Im Konflikt mit der Ostukraine sind nach dem Wahlsieg von Selenskis Partei echte Veränderungen zu erwarten. Fortschritt in anderen Feldern eher nicht.

Die Opposition kann Selenski nach der Parlamentswahl nicht mehr aufhalten Foto: dpa

N ach der Parlamentswahl in der Ukraine ist jetzt mit bis noch vor kurzem undenkbaren Kompromissen zu rechnen. Wirkliche Veränderungen wird es nach dem erdrutschartigen Sieg der Partei von Wolodimir Selenski bei den Bemühungen um einen stabilen Waffenstillstand in der Ostukraine geben – allerdings wohl auch nur dort.

Selenski wird die von der Ukraine bei den Friedensverhandlungen in Minsk gemachten Zugeständnisse, wie etwa die Wiederaufnahme der Wirtschaftsbeziehungen mit der gesamten Ostukraine und die Herstellung eines Sonderstatus von Donezk und Luhansk, umsetzen.

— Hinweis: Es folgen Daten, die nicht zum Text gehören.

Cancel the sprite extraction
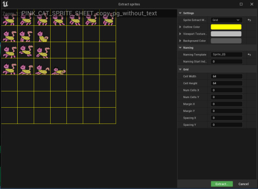 [x=243, y=184]
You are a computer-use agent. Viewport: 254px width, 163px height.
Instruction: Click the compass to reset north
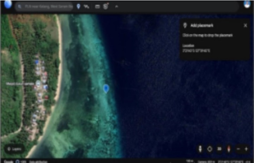pos(228,149)
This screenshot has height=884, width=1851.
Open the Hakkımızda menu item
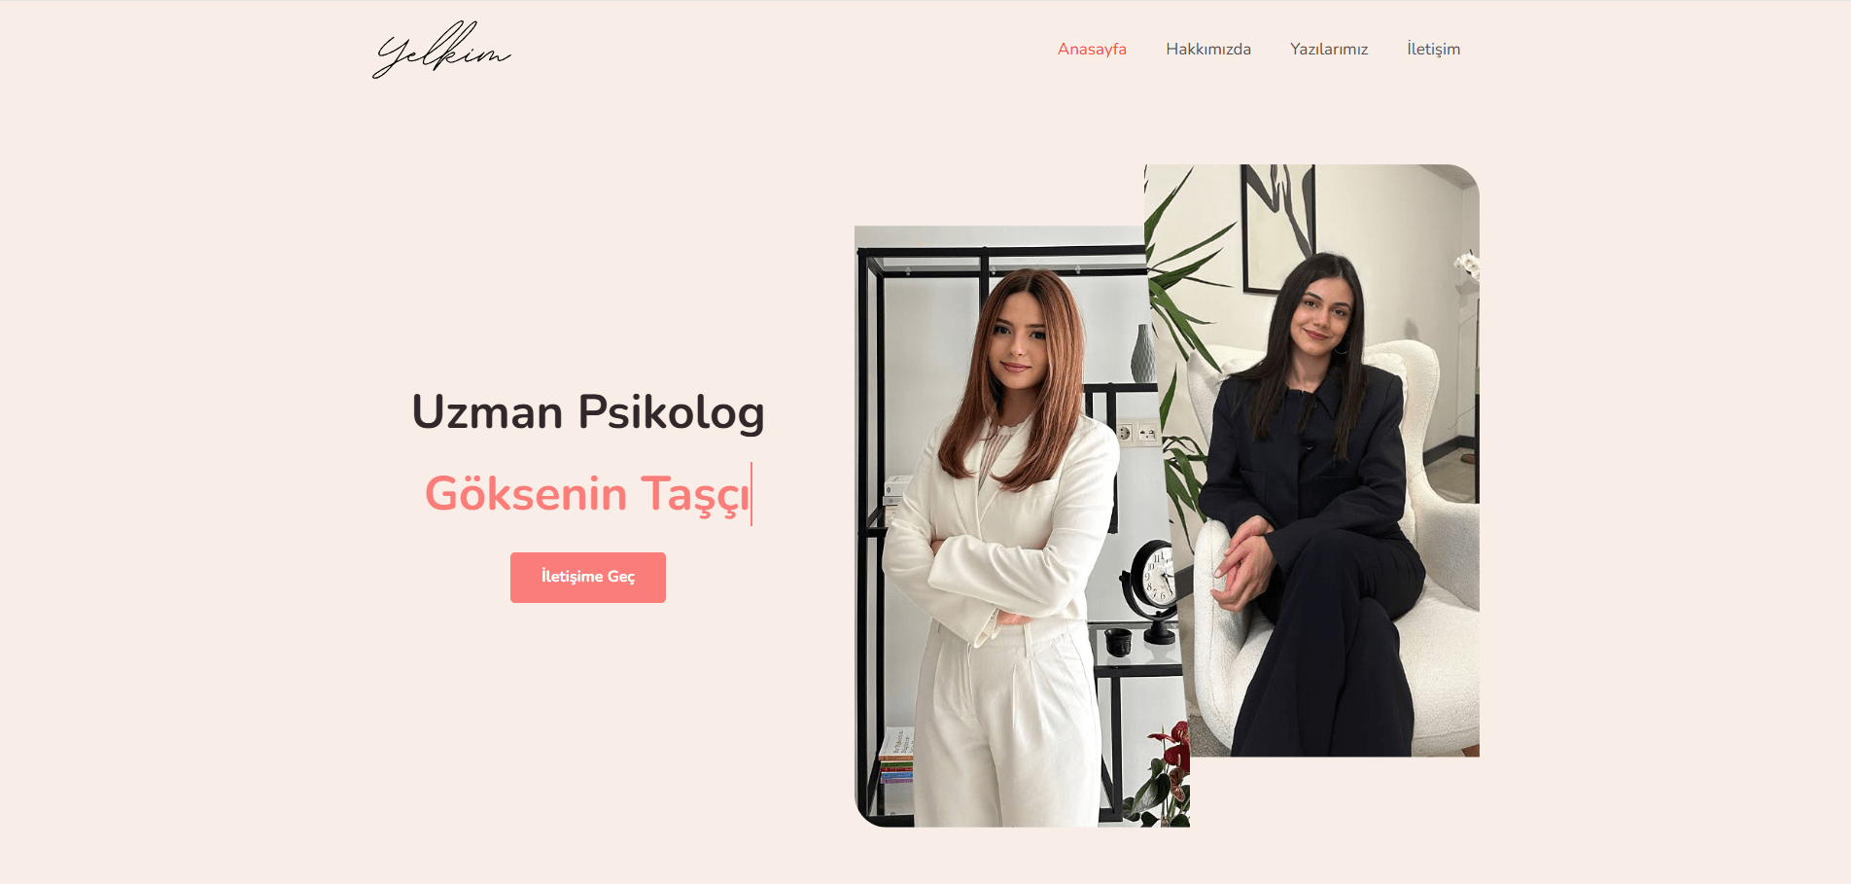tap(1208, 49)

Auch das Sprachengesetz, das das Russische und andere Sprachen zurückdrängt und somit eine Rückkehr von Donezk und Luhansk in die Ukraine erschwert, wird wohl liberalisiert werden.

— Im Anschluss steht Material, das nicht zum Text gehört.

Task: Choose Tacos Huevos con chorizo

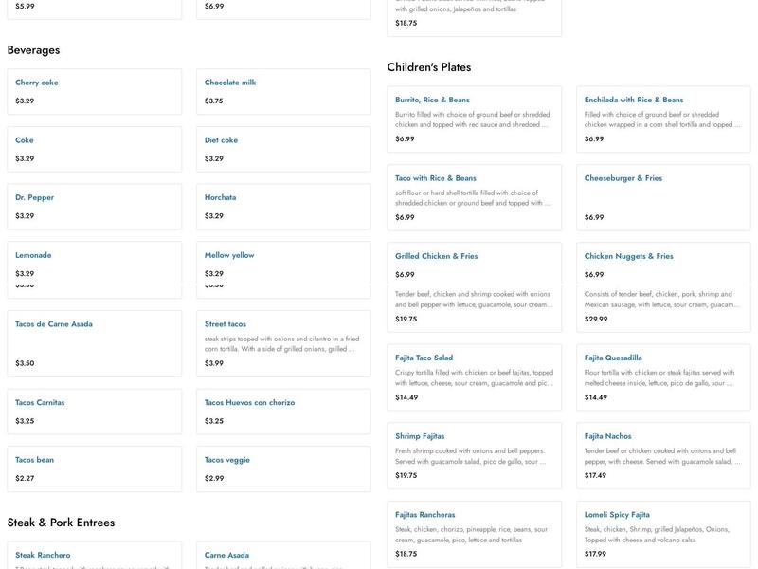Action: point(282,412)
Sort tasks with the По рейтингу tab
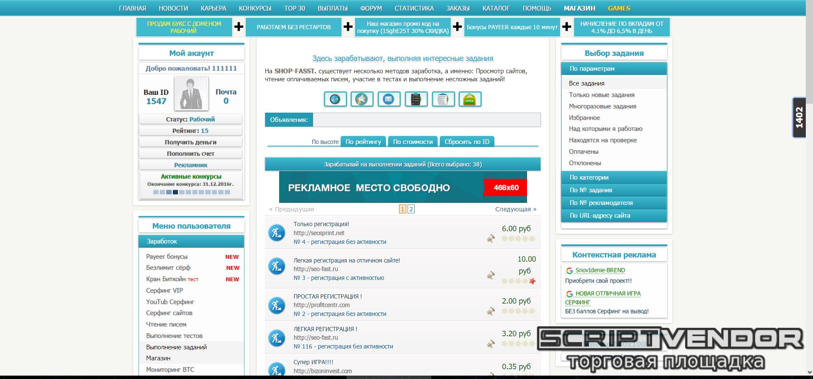 pos(363,142)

Doch dies dürften die einzigen Neuerungen sein. Orientieren wird sich der neoliberale Selenski an Brüssel, Paris und Berlin, den Städten also, die er als neuer Präsident zuerst aufgesucht hatte.

Keine Stärkung der Demokratie zu erwarten

Selenski wird alle Gefolgsleute von Petro Poroschenko entlassen. Doch mit Inhalten oder gar Korruptionsbekämpfung hat das wenig zu tun. Schon bei seinem Wahlparteitag im Juni hatte Selenski gezeigt, dass er Loyalität erwartet. Nicht eine einzige kritische Stimme war auf dem nur 70-minütigen Parteitag zu hören gewesen. Gewählt hatte man per Akklamation. Und auch noch nach dem Wahlparteitag strich eine kleine Gruppe um den Parteichef unliebsame Parteigänger wieder aus der Wahlliste. Wer so viel innerparteiliche Demokratie pflegt, wird kaum ein Vorreiter bei der Stärkung der Demokratie im Land sein können.

Auch umweltpolitisch dürften keine Fortschritte zu erwarten sein. Erst kürzlich hatte Selenski geschwärmt, wie sich die Natur in Tschernobyl ihr Leben zurückhole, und dabei völlig ausgeblendet, dass das Gebiet um Tschernobyl für Menschen lange unbewohnbar bleiben wird. Und in Odessa hat er beklagt, dass die Umweltkontrollen im Hafen schlecht für die Wirtschaft seien.

Nun kann Selenski alles durchziehen. Die zersplitterte Opposition wird ihn nicht aufhalten. Bleibt nur zu hoffen, dass Bürgerrechtler, Umweltschützer und Medien die neuen Herrscher kritisch begleiten.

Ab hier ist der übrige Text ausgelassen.